La corte di Strasburgo condanna l’Italia: il diritto di visita tra nonni e nipoti è fondamentale

“Nel diritto al rispetto della vita familiare rientrino anche i rapporti dei nonni con i nipoti”

Il diritto a mantenere il legame familiare tra nonni e nipoti è fondamentale, violandolo l’Italia viola il diritto al rispetto della vita familiare.

Così la Corte Europea dei diritti dell’uomo ha deciso di condannare il nostro Paese al versamento alla nonna di una somma pari a 4.000 euro per danni morali e 10.000 euro per spese legali, riporta Avvenire.

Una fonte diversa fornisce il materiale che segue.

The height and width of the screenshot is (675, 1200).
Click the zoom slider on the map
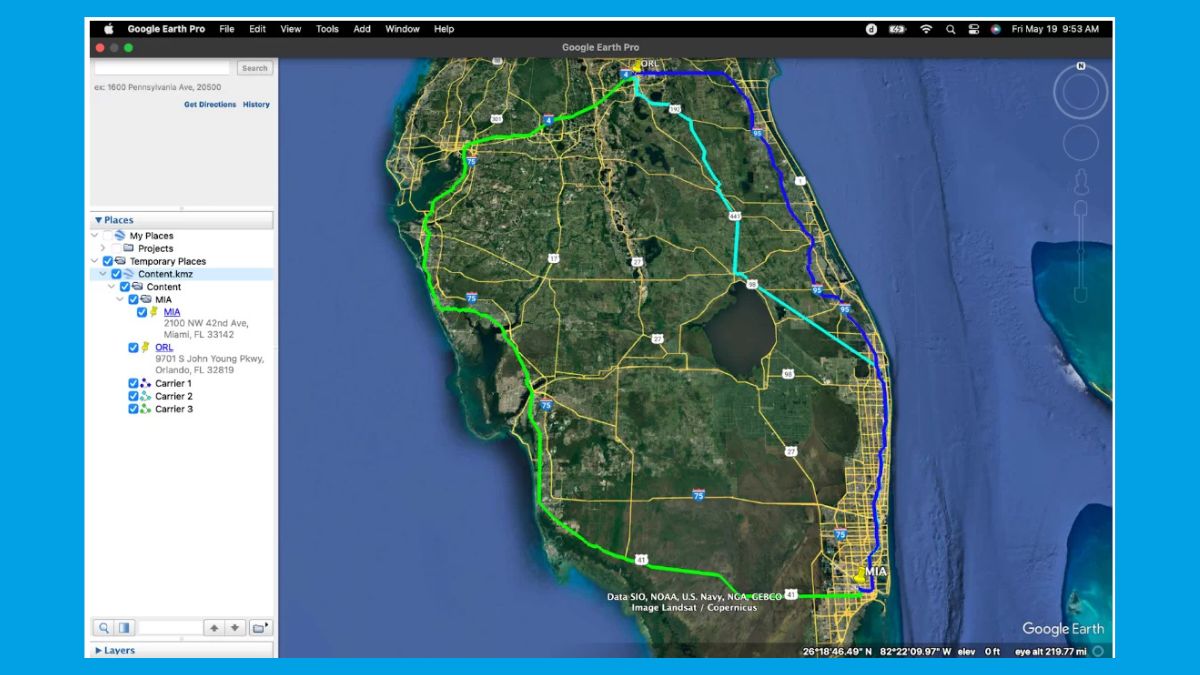tap(1081, 250)
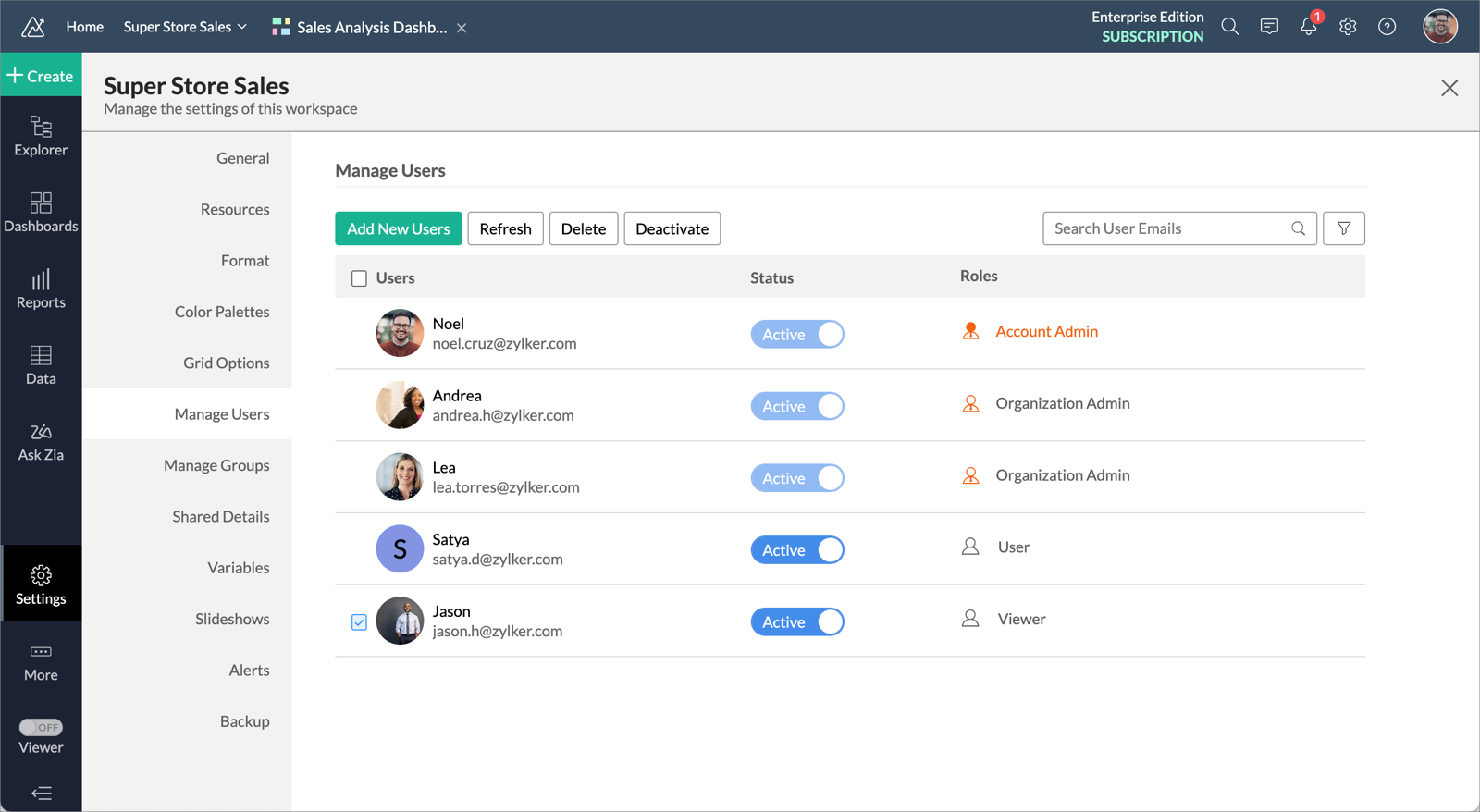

 La motivazione, si legge sul Sole 24 Ore – quella di non aver “garantito misure idonee a garantire il legame nonna – nipote. Le autorità Nazionali sono state inerti, non assicurando il diritto di visita, malgrado la decisione favorevole del Tribunale per i Minorenni”, con palese violazione quindi dell’art 8 che sancisce il rispetto alla vita familiare.

Questa la vicenda:

Una nipotina cresciuta con la nonna fin dalla nascita, era stata successivamente data in affidamento ai servizi sociali.

Il Tribunale per i minori a cui si era rivolta la donna, aveva confermato il diritto della nonna di mantenere un legame con la nipote attraverso la realizzazione di incontri. L’importanza di ciò, riporta Avvenire, era supportata anche da relazioni di esperti che confermavano questo rapporto come positivo per la bambina, ma nulla era stato fatto.

Da qui il ricorso alla Corte di Strasburgo che ha dato ragione alla nonna sottolineando come “nel diritto al rispetto della vita familiare rientrino anche i rapporti dei nonni con i nipoti” – chiarisce il Sole 24 Ore .

I ritardi nelle visite che la donna richiedeva dal 2016, non erano stati garantiti a causa di un “problema sistemico dell’Italia” sottolinea la Corte, ma come riporta il Sole 24 Ore, in questo ritardo la Corte ha ravvisato quella mancanza di “diligenza” ancora più importante perché al centro della vicenda si trovava un minore.

Esclusa invece da parte della Corte di Strasburgo la possibilità che le misure di allontanamento fossero state prese a causa di possibili discriminazioni derivanti dall’etnia rom del marito della donna.